Page text:
#####

Dieldrin is a synthetic organochlorine insecticide and represents an oxidized version of Aldrin. Introduced in 1948 by J. Hayman & Co., Dieldrin was largely used from the 1950s to 1970s as an alternative to DDT. Proven effective against insect pests, Dieldrin was applied to corn, citrus, and cotton crops. Also, Dieldrin was used for mothproofing carpets and clothes.
Although the US Department of Agriculture canceled all uses of Dieldrin in 1970 due to its harmful effects on human health, the US Environmental Protection Agency approved its use as a prophylactic treatment for timber against termites. In 1987, Dieldrin was banned for all uses, and the manufacturer canceled the registration for use in controlling termites.
Dieldrin is a highly persistent pollutant that has proven toxic to a wide range of animals and humans. Long-term exposure to Dieldrin has been linked to central nervous system and liver problems (including cancer, Parkinson’s disease, immune and reproductive issues).
Some of the Dieldrin chemical and physical properties are listed below:
- Formula of Dieldrin: C12H8Cl6O.
- The molecular weight of Dieldrin: 380.91 g/mol
- The density of Dieldrin: 1.75 g/cm3
- The melting point of Dieldrin: 176 to 177 degrees Celsius
- Boiling point: 385 degrees Celsius
- Solubility of Dieldrin in water: 0.02%
- The appearance of Dieldrin: colorless to light tan crystals with a mild, chemical odor.

#####

Source material:

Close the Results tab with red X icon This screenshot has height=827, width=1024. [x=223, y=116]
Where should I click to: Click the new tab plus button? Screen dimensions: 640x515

#####

What is expected:
Reproduce the full Dieldrin overview above verbatim, from its opening sentence through the final property line.

Task answer:
Dieldrin is a synthetic organochlorine insecticide and represents an oxidized version of Aldrin. Introduced in 1948 by J. Hayman & Co., Dieldrin was largely used from the 1950s to 1970s as an alternative to DDT. Proven effective against insect pests, Dieldrin was applied to corn, citrus, and cotton crops. Also, Dieldrin was used for mothproofing carpets and clothes.
Although the US Department of Agriculture canceled all uses of Dieldrin in 1970 due to its harmful effects on human health, the US Environmental Protection Agency approved its use as a prophylactic treatment for timber against termites. In 1987, Dieldrin was banned for all uses, and the manufacturer canceled the registration for use in controlling termites.
Dieldrin is a highly persistent pollutant that has proven toxic to a wide range of animals and humans. Long-term exposure to Dieldrin has been linked to central nervous system and liver problems (including cancer, Parkinson’s disease, immune and reproductive issues).
Some of the Dieldrin chemical and physical properties are listed below:
- Formula of Dieldrin: C12H8Cl6O.
- The molecular weight of Dieldrin: 380.91 g/mol
- The density of Dieldrin: 1.75 g/cm3
- The melting point of Dieldrin: 176 to 177 degrees Celsius
- Boiling point: 385 degrees Celsius
- Solubility of Dieldrin in water: 0.02%
- The appearance of Dieldrin: colorless to light tan crystals with a mild, chemical odor.